#### [What the exercise asks]
Provide a verbatim copy of the data below.
=== Available data ===
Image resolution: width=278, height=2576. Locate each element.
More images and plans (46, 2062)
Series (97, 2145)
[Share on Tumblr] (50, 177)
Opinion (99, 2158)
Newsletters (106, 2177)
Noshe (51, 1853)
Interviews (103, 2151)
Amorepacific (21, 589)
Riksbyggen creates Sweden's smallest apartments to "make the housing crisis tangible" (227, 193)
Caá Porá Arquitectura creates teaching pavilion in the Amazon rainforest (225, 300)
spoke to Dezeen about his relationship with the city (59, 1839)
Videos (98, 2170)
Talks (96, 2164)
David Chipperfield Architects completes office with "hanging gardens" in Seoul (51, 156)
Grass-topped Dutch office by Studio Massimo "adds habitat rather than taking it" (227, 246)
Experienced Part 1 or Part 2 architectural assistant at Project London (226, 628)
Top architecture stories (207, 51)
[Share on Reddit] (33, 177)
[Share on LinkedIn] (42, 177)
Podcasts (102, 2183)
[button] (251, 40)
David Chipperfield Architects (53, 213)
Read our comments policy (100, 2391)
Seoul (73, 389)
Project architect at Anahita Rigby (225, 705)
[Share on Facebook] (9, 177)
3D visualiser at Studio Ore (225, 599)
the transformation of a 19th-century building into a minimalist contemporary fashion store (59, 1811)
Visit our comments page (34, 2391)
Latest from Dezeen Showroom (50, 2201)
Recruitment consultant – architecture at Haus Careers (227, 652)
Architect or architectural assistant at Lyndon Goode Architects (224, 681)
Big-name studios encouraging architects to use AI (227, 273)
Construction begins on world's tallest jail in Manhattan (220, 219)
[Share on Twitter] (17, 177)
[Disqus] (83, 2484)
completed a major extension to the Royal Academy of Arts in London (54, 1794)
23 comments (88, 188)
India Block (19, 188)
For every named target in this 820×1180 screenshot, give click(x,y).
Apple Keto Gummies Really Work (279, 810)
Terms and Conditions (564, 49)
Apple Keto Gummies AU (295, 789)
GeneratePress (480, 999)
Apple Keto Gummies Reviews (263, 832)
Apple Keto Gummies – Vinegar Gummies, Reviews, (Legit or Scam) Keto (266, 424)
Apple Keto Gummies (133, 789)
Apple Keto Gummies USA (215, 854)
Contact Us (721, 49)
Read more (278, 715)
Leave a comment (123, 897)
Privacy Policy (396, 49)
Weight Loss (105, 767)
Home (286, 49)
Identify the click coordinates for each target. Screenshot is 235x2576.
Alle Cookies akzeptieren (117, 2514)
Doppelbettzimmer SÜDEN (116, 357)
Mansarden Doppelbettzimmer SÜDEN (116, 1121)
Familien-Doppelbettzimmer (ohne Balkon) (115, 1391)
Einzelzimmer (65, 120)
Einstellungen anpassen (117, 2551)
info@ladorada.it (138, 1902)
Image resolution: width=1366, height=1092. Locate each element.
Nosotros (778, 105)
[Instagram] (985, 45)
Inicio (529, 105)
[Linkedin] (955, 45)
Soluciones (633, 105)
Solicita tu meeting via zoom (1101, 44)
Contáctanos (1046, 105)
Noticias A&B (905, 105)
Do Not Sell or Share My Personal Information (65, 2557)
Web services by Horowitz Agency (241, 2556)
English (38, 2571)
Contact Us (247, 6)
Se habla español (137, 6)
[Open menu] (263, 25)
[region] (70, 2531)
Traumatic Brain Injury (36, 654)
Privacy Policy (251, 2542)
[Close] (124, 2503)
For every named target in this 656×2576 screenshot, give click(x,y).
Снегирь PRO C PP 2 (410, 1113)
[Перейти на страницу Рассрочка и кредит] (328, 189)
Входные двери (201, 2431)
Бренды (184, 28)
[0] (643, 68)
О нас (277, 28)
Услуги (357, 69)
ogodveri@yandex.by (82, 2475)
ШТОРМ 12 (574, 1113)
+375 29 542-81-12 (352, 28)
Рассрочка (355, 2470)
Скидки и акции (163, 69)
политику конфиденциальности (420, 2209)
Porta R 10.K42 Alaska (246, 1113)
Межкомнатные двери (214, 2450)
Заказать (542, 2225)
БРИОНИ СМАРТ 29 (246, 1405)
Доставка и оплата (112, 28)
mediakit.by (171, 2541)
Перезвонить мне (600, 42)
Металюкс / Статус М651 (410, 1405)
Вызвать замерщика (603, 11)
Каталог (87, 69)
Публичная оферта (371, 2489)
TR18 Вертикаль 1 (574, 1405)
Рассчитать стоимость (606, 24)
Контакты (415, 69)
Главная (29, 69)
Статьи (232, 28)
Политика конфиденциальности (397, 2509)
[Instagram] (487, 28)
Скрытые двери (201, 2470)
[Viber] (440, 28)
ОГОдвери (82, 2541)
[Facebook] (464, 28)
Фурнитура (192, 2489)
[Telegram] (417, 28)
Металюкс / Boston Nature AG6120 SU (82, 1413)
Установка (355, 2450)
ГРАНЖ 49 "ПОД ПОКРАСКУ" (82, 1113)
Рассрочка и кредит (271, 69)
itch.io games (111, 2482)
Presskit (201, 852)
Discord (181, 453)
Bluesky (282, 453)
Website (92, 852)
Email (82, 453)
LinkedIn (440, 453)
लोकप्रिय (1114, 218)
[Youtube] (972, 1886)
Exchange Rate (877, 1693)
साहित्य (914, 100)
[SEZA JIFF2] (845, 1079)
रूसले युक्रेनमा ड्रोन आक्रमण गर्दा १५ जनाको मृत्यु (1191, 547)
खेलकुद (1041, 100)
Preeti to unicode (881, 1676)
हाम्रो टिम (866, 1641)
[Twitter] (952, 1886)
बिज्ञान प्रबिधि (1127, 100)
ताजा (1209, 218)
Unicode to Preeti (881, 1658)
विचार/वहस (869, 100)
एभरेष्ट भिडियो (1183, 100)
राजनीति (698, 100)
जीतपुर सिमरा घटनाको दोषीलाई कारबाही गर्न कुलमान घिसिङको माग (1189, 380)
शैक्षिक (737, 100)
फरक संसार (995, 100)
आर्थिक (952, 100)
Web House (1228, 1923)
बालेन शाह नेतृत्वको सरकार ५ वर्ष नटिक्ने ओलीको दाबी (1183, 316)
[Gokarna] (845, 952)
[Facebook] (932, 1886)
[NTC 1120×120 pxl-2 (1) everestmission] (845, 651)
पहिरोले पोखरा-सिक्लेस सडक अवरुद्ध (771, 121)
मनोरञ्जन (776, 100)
===
#### [Output for this exercise]
Image resolution: width=278, height=2576. Locate each element.
More images and plans (46, 2062)
Series (97, 2145)
[Share on Tumblr] (50, 177)
Opinion (99, 2158)
Newsletters (106, 2177)
Noshe (51, 1853)
Interviews (103, 2151)
Amorepacific (21, 589)
Riksbyggen creates Sweden's smallest apartments to "make the housing crisis tangible" (227, 193)
Caá Porá Arquitectura creates teaching pavilion in the Amazon rainforest (225, 300)
spoke to Dezeen about his relationship with the city (59, 1839)
Videos (98, 2170)
Talks (96, 2164)
David Chipperfield Architects completes office with "hanging gardens" in Seoul (51, 156)
Grass-topped Dutch office by Studio Massimo "adds habitat rather than taking it" (227, 246)
Experienced Part 1 or Part 2 architectural assistant at Project London (226, 628)
Top architecture stories (207, 51)
[Share on Reddit] (33, 177)
[Share on LinkedIn] (42, 177)
Podcasts (102, 2183)
[button] (251, 40)
David Chipperfield Architects (53, 213)
Read our comments policy (100, 2391)
Seoul (73, 389)
Project architect at Anahita Rigby (225, 705)
[Share on Facebook] (9, 177)
3D visualiser at Studio Ore (225, 599)
the transformation of a 19th-century building into a minimalist contemporary fashion store (59, 1811)
Visit our comments page (34, 2391)
Latest from Dezeen Showroom (50, 2201)
Recruitment consultant – architecture at Haus Careers (227, 652)
Architect or architectural assistant at Lyndon Goode Architects (224, 681)
Big-name studios encouraging architects to use AI (227, 273)
Construction begins on world's tallest jail in Manhattan (220, 219)
[Share on Twitter] (17, 177)
[Disqus] (83, 2484)
completed a major extension to the Royal Academy of Arts in London (54, 1794)
23 comments (88, 188)
India Block (19, 188)
For every named target in this 820×1180 screenshot, give click(x,y).
Apple Keto Gummies Really Work (279, 810)
Terms and Conditions (564, 49)
Apple Keto Gummies AU (295, 789)
GeneratePress (480, 999)
Apple Keto Gummies Reviews (263, 832)
Apple Keto Gummies – Vinegar Gummies, Reviews, (Legit or Scam) Keto (266, 424)
Apple Keto Gummies (133, 789)
Apple Keto Gummies USA (215, 854)
Contact Us (721, 49)
Read more (278, 715)
Leave a comment (123, 897)
Privacy Policy (396, 49)
Weight Loss (105, 767)
Home (286, 49)
Identify the click coordinates for each target. Screenshot is 235x2576.
Alle Cookies akzeptieren (117, 2514)
Doppelbettzimmer SÜDEN (116, 357)
Mansarden Doppelbettzimmer SÜDEN (116, 1121)
Familien-Doppelbettzimmer (ohne Balkon) (115, 1391)
Einzelzimmer (65, 120)
Einstellungen anpassen (117, 2551)
info@ladorada.it (138, 1902)
Image resolution: width=1366, height=1092. Locate each element.
Nosotros (778, 105)
[Instagram] (985, 45)
Inicio (529, 105)
[Linkedin] (955, 45)
Soluciones (633, 105)
Solicita tu meeting via zoom (1101, 44)
Contáctanos (1046, 105)
Noticias A&B (905, 105)
Do Not Sell or Share My Personal Information (65, 2557)
Web services by Horowitz Agency (241, 2556)
English (38, 2571)
Contact Us (247, 6)
Se habla español (137, 6)
[Open menu] (263, 25)
[region] (70, 2531)
Traumatic Brain Injury (36, 654)
Privacy Policy (251, 2542)
[Close] (124, 2503)
For every named target in this 656×2576 screenshot, give click(x,y).
Снегирь PRO C PP 2 (410, 1113)
[Перейти на страницу Рассрочка и кредит] (328, 189)
Входные двери (201, 2431)
Бренды (184, 28)
[0] (643, 68)
О нас (277, 28)
Услуги (357, 69)
ogodveri@yandex.by (82, 2475)
ШТОРМ 12 (574, 1113)
+375 29 542-81-12 (352, 28)
Рассрочка (355, 2470)
Скидки и акции (163, 69)
политику конфиденциальности (420, 2209)
Porta R 10.K42 Alaska (246, 1113)
Межкомнатные двери (214, 2450)
Заказать (542, 2225)
БРИОНИ СМАРТ 29 (246, 1405)
Доставка и оплата (112, 28)
mediakit.by (171, 2541)
Перезвонить мне (600, 42)
Металюкс / Статус М651 (410, 1405)
Вызвать замерщика (603, 11)
Каталог (87, 69)
Публичная оферта (371, 2489)
TR18 Вертикаль 1 (574, 1405)
Рассчитать стоимость (606, 24)
Контакты (415, 69)
Главная (29, 69)
Статьи (232, 28)
Политика конфиденциальности (397, 2509)
[Instagram] (487, 28)
Скрытые двери (201, 2470)
[Viber] (440, 28)
ОГОдвери (82, 2541)
[Facebook] (464, 28)
Фурнитура (192, 2489)
[Telegram] (417, 28)
Металюкс / Boston Nature AG6120 SU (82, 1413)
Установка (355, 2450)
ГРАНЖ 49 "ПОД ПОКРАСКУ" (82, 1113)
Рассрочка и кредит (271, 69)
itch.io games (111, 2482)
Presskit (201, 852)
Discord (181, 453)
Bluesky (282, 453)
Website (92, 852)
Email (82, 453)
LinkedIn (440, 453)
लोकप्रिय (1114, 218)
[Youtube] (972, 1886)
Exchange Rate (877, 1693)
साहित्य (914, 100)
[SEZA JIFF2] (845, 1079)
रूसले युक्रेनमा ड्रोन आक्रमण गर्दा १५ जनाको मृत्यु (1191, 547)
खेलकुद (1041, 100)
Preeti to unicode (881, 1676)
हाम्रो टिम (866, 1641)
[Twitter] (952, 1886)
बिज्ञान प्रबिधि (1127, 100)
ताजा (1209, 218)
Unicode to Preeti (881, 1658)
विचार/वहस (869, 100)
एभरेष्ट भिडियो (1183, 100)
राजनीति (698, 100)
जीतपुर सिमरा घटनाको दोषीलाई कारबाही गर्न कुलमान घिसिङको माग (1189, 380)
शैक्षिक (737, 100)
फरक संसार (995, 100)
आर्थिक (952, 100)
Web House (1228, 1923)
बालेन शाह नेतृत्वको सरकार ५ वर्ष नटिक्ने ओलीको दाबी (1183, 316)
[Gokarna] (845, 952)
[Facebook] (932, 1886)
[NTC 1120×120 pxl-2 (1) everestmission] (845, 651)
पहिरोले पोखरा-सिक्लेस सडक अवरुद्ध (771, 121)
मनोरञ्जन (776, 100)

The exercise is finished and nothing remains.